Zoe's Street

This piece is a re-working of an original 20-minute recording made with a portable Edirol RO-9 recorder in Australia in 2006. I had become fascinated during a family trip there by the sounds of Australian birds and in particular the Australian magpie - ubiquitous and largely unremarked by the locals but possessing a uniquely mellifluous and melodious squawk totally unlike the unappealing chatter of its European counterpart. An even half-decent recording proved elusive for most of the trip but on the last day, a magpie perched right outside my sister-in-law Zoe’s house near a suburban Melbourne railway station where it performed an extended solo apparently oblivious to the comings and goings of trains around it or indeed to any other human activity. The recording was, in a visual analogy, a snapshot rather than a photograph and was never intended as anything more than that, but on listening to it back in England I was struck by the contrast it presented between the human (and specifically mechanical) world and the world of the magpie and was taken with the idea of gently shaping it to both emphasise that contrast and point up the commonality.

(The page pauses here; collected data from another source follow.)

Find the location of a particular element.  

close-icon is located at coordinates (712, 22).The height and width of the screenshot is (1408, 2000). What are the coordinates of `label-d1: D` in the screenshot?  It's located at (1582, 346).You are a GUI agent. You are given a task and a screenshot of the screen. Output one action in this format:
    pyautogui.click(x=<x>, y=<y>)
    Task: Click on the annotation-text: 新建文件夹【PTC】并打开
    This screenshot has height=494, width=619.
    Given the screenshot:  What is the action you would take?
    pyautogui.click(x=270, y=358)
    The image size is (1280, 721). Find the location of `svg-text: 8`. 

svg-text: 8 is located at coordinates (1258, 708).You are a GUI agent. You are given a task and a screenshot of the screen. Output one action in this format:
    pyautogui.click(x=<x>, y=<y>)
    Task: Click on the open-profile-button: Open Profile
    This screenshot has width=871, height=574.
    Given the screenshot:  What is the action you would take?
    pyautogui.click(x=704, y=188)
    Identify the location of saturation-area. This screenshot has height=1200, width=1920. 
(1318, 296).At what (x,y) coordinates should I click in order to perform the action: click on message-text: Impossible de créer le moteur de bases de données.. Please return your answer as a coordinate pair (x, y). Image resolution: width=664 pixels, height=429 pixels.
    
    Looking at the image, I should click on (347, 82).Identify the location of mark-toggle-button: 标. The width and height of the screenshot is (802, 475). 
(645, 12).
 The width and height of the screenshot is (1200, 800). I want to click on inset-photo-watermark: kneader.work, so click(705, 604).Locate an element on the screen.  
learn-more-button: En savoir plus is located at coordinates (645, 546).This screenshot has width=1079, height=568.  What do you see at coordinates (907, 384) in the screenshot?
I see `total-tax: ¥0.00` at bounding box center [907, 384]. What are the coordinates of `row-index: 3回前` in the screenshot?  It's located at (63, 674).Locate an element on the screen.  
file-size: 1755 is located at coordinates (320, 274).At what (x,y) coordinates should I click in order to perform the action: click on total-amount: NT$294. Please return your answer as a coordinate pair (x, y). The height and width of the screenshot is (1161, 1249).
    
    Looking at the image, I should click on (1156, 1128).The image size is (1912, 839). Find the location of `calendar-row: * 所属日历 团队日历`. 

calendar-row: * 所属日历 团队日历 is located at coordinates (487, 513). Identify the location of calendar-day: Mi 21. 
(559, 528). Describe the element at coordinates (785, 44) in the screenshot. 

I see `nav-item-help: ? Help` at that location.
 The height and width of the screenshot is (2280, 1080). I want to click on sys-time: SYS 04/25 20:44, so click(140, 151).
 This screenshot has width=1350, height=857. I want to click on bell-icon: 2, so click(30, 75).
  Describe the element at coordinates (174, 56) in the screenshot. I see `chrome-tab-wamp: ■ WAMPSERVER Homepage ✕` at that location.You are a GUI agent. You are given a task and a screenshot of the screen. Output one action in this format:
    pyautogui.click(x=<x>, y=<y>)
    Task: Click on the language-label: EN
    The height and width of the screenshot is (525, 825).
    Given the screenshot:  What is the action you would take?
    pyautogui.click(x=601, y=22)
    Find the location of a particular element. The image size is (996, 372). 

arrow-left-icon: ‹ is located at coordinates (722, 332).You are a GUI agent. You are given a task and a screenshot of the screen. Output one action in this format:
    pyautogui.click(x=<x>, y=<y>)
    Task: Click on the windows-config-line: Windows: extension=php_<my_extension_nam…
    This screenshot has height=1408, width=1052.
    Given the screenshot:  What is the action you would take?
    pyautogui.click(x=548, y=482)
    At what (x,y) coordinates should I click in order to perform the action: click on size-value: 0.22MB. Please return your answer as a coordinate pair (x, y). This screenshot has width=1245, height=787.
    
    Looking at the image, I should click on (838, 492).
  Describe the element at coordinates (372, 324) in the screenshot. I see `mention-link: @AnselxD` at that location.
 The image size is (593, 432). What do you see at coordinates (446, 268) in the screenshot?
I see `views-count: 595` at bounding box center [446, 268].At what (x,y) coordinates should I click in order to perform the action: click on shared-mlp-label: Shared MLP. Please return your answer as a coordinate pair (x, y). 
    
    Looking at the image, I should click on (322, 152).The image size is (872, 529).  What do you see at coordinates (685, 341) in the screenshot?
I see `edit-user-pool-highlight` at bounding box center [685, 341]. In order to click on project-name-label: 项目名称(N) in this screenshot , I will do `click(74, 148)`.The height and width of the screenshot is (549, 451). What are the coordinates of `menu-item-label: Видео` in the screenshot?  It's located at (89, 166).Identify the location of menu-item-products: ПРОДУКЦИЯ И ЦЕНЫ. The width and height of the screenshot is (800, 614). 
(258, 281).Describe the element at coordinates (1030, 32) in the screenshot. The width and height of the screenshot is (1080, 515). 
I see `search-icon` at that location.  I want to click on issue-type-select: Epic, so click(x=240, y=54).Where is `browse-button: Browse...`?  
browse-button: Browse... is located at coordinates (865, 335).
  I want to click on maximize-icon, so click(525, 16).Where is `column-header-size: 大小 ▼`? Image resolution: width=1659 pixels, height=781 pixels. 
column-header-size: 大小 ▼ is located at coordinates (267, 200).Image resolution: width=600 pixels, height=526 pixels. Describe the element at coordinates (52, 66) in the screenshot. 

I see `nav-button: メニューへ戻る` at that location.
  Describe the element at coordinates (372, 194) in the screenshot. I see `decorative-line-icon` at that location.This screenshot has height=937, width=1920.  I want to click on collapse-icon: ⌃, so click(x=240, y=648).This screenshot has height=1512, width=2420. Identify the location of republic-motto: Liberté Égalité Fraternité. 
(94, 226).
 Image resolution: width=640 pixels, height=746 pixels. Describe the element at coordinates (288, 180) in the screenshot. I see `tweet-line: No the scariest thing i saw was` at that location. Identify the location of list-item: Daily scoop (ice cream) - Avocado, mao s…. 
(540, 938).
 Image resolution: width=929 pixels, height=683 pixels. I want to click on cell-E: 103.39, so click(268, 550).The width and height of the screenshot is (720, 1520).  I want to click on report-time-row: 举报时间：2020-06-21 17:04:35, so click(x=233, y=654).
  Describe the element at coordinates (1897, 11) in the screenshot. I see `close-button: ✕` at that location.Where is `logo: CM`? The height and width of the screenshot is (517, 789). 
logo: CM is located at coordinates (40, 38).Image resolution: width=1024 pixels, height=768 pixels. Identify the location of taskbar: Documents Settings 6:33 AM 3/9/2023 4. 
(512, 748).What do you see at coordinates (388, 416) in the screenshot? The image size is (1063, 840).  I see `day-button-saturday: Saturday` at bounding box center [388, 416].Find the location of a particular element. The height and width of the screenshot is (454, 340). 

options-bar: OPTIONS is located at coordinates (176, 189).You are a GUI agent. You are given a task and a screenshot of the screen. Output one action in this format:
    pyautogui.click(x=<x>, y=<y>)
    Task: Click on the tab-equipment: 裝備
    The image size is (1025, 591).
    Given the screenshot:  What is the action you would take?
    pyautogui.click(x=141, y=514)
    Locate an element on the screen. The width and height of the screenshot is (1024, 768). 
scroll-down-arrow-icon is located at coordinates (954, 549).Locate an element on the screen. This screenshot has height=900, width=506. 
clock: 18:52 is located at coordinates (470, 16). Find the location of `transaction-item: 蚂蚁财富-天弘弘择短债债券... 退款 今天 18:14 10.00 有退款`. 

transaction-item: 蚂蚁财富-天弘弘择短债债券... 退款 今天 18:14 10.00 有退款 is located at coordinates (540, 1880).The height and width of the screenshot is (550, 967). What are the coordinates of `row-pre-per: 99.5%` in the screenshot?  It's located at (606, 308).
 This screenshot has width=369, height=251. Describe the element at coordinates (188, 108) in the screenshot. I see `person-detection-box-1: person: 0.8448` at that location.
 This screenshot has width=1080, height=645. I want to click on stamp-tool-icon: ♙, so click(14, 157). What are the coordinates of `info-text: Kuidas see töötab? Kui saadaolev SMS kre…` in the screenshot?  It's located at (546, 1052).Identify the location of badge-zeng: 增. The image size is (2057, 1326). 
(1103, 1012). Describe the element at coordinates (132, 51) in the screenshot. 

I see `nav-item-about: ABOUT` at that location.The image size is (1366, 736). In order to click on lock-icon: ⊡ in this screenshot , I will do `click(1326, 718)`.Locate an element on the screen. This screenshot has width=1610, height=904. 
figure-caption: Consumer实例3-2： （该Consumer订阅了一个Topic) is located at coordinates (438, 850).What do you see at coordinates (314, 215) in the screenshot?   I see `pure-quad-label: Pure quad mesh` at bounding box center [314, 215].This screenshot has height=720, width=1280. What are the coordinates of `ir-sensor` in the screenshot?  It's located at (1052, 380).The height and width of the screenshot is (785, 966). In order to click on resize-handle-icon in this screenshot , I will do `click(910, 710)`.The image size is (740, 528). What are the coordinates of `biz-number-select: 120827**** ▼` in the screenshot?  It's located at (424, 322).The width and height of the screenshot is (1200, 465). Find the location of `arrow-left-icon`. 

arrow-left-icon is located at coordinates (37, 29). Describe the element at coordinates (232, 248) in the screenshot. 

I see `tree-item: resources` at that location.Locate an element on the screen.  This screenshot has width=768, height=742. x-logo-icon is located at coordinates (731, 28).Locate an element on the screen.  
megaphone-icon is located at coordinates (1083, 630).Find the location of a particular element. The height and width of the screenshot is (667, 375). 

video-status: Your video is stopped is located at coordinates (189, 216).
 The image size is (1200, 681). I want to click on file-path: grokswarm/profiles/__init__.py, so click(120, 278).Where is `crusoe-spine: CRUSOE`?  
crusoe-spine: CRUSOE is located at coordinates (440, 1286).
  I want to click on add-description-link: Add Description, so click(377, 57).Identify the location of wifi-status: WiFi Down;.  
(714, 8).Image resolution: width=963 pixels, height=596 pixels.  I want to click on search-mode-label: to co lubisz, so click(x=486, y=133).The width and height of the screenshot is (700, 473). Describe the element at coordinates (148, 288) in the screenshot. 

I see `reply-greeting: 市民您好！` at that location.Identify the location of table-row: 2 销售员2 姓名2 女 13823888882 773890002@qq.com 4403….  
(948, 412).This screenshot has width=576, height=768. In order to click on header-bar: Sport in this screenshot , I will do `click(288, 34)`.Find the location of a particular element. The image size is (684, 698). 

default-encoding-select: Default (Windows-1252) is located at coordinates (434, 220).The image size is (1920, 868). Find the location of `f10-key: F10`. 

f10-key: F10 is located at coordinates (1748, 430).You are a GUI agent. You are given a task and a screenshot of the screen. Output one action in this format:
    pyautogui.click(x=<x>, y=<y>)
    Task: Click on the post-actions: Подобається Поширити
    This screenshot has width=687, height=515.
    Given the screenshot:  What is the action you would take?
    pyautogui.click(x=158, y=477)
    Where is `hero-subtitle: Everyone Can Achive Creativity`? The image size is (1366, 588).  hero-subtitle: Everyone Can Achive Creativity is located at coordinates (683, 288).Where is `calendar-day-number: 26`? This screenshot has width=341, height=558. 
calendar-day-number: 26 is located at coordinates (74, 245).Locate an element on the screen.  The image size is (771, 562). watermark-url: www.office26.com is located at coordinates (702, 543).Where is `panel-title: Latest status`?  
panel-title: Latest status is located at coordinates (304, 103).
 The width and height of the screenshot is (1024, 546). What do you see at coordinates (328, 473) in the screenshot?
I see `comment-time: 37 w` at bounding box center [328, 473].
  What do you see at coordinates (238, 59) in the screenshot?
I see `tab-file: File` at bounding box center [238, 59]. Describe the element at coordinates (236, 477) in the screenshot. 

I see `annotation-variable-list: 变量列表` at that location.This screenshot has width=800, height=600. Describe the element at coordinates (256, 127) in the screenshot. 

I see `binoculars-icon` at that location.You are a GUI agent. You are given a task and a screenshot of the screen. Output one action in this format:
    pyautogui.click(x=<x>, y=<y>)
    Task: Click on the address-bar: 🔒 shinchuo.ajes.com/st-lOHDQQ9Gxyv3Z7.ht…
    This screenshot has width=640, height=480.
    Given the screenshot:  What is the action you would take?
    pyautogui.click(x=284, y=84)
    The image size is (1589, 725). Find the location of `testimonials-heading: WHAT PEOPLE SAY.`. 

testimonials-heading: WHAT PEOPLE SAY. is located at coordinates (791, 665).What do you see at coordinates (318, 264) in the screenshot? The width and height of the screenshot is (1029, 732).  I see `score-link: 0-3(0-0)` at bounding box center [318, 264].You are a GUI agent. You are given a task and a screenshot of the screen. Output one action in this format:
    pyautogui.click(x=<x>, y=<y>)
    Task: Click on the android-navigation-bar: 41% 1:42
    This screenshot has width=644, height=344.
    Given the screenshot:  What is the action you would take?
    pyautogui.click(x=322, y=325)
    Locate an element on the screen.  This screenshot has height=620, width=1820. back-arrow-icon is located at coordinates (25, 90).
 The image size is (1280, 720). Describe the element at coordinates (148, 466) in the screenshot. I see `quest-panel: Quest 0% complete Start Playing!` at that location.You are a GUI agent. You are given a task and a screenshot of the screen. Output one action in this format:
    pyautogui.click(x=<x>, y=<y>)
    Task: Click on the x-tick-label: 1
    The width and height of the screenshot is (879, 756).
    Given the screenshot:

In ‘Zoe’s Street’, there is no attempt to disguise the artificiality of the manipulation of the original soundscape, though the original recording (somewhat enhanced as well as being shortened) is in fact presented straightforwardly as it happened throughout the work as the basis of the piece. On top of this are layered various transformations of this material and, at an early stage, the listener is made aware, by the long granulated upward glissando of the train especially, that this is not a simple realistic soundscape. At first gradually, then more extensively, this layering multiplies as the piece progresses so that part of the interest that the work holds for the listener is in attending to the ambiguities between ‘real’ sounds and those which are processed. For example, the original magpie is joined by a growing chorus of ambiguous companions - in fact, artificial magpie calls created from mosaics of tiny processed fragments of all its own many different calls throughout the original recording - and by the end of the piece it is even unclear as to whether some processed sounds originated first with birds or with trains, the characteristics of each having been fused and the mechanical world of humans melded into, or perhaps in some way returned to, the natural world. Not, of course, a real natural world but a mechanically produced and reproduced (and ultimately, as it happens, rather melancholy) representation of one. This is a stereo mp3 reduction of an 8-channel fixed media original.